It has been our experience that HUD has, from time to time, interpreted the "twenty percent" allowance as a "fudge factor" in order to avoid hardship where, for example, an older tenant dies, leaving a widow who does not satisfy the community's minimum age requirements. This interpretation was bolstered by the requirement that the housing be intended for persons 55 years of age or older and that the properties have rules that limit residency to persons meeting the age requirements. Deliberately allowing persons under age 55 to move into the community seems contrary to this intention.


**Tip: In many states (including California) the law requires that mobilehome park owners uniformly enforce all published rules. To allow some households to avoid the requirement could run afoul of the such laws leaving the door open for a disgruntled tenant to sue on a claim that the management is not uniformly enforcing it own rules.


Published Procedures and Policies of Intent


In addition to requiring that at least 80% of the occupied units be occupied by at least one person who is 55 years of age or older, HOPA requires that the housing be "intended and operated" for persons 55 years of age or older, and that the housing facility "publish and adhere to policies and procedures that demonstrate its intent" to qualify for the 55 or older exemption. Section 100.306(a) sets forth a non-exclusive list of relevant factors in determining whether the park "demonstrates" this "intent":


(1) The manner in which the housing facility is described to prospective residents;(2) Any advertising designed to attract prospective residents;(3) Lease provisions;(4) Written rules and regulations;(5) The maintenance and consistent application of relevant procedures;(6) Actual practices; and(7) Public posting in common areas of statements describing the facility as housing for persons 55 years of age or older.


These requirements bolster the "common sense" approach to a community demonstrating its intent to be housing for older persons. Specifically, without limitation, the park's residency documents need to clearly state the age restrictions on residency, and the age restrictions need to be consistently enforced.


Unscrupulous attempts by property owners to manipulate the intent to remain senior housing have resulted in adverse judgments. In a 2003 federal case in California, Housing Rights Center et al. v. Galaxy Apartments, et al., the apartment complex and management company was sued for allegedly telling an expectant mother that it would not accept families with children because it was a "seniors only" complex. The Housing Rights Center sent "testers" to the building and learned that childless adult testers of all ages were accepted and only testers with children or who were expecting children were told that the complex was seniors only. Obviously, the apartment owner was not complying with the "intent" of the over 55 exemption and was ordered to pay the plaintiffs $51,000 and enter into a two year fair housing training program.

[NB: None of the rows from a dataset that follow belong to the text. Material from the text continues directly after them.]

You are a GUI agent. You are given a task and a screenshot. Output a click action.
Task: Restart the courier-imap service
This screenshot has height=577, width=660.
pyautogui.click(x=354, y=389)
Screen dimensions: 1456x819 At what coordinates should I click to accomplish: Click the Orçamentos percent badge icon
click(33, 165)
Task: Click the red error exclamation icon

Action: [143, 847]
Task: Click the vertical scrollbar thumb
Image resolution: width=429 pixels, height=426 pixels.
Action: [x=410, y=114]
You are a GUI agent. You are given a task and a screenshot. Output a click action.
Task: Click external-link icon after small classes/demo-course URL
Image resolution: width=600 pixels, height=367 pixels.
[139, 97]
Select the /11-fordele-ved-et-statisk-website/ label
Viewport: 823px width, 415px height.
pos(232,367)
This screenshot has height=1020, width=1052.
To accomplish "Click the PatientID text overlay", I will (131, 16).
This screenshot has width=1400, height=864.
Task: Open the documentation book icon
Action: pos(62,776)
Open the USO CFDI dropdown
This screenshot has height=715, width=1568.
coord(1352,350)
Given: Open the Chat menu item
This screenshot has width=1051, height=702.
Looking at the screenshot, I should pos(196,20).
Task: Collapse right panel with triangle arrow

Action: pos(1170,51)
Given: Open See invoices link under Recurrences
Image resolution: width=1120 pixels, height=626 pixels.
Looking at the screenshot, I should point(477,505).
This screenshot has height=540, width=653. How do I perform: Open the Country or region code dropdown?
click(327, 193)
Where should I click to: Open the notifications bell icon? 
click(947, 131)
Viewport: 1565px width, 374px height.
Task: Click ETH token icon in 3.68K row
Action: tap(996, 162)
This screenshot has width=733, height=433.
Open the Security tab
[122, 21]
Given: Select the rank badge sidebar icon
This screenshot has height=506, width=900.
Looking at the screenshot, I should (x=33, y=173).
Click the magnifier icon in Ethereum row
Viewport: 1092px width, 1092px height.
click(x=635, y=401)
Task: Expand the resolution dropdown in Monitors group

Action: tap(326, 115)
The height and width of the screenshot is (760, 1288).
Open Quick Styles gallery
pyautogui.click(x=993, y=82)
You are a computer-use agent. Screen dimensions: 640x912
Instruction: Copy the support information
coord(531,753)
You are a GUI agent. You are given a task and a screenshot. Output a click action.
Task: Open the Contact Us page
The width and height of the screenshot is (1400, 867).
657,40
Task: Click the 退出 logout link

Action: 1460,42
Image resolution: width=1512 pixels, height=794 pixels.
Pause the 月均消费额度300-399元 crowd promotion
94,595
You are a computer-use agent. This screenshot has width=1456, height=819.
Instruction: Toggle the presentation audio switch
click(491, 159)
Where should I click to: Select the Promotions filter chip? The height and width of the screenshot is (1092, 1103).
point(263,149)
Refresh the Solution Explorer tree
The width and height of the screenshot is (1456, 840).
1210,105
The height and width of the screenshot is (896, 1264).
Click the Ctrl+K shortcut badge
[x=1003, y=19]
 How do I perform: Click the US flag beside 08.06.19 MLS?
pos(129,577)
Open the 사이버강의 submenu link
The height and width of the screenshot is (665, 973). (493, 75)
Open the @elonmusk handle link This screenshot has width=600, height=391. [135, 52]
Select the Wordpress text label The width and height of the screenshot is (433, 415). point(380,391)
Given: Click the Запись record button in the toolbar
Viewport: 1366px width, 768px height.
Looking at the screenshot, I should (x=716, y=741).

Some states require that housing intended and operated for occupancy by persons 55 years of age or older register with state agencies. You should consult your legal counsel for the applicable registration and renewal process in your state.


Age Verification


HOPA provides specific guidelines for "age verification". To protect your property, these procedures should be followed to the point that, at any given time in the past, you should be able to demonstrate, the percentage of units that were occupied by at least one person age 55 or older.


Section 100.307(d) provides that the following documents are considered "reliable" documentation of the age of the occupants:


(1) Driver's license;(2) Birth certificate;(3) Passport;(4) Immigration card;(5) Military identification;(6) Any other state, local, national, or international official documents containing a birth date of comparable reliability or;(7) A certification in a lease, application, affidavit, or other document signed by an adult member of the household asserting that at least one person in the unit is 55 years of age or older.


This last provision is useful in those cases where tenants who are believed to be over 55 years of age fail or refuse to provide proof of age to the park by allowing any other adult member of the household to sign a statement to the effect that the person in question is, in fact, at least 55 years of age.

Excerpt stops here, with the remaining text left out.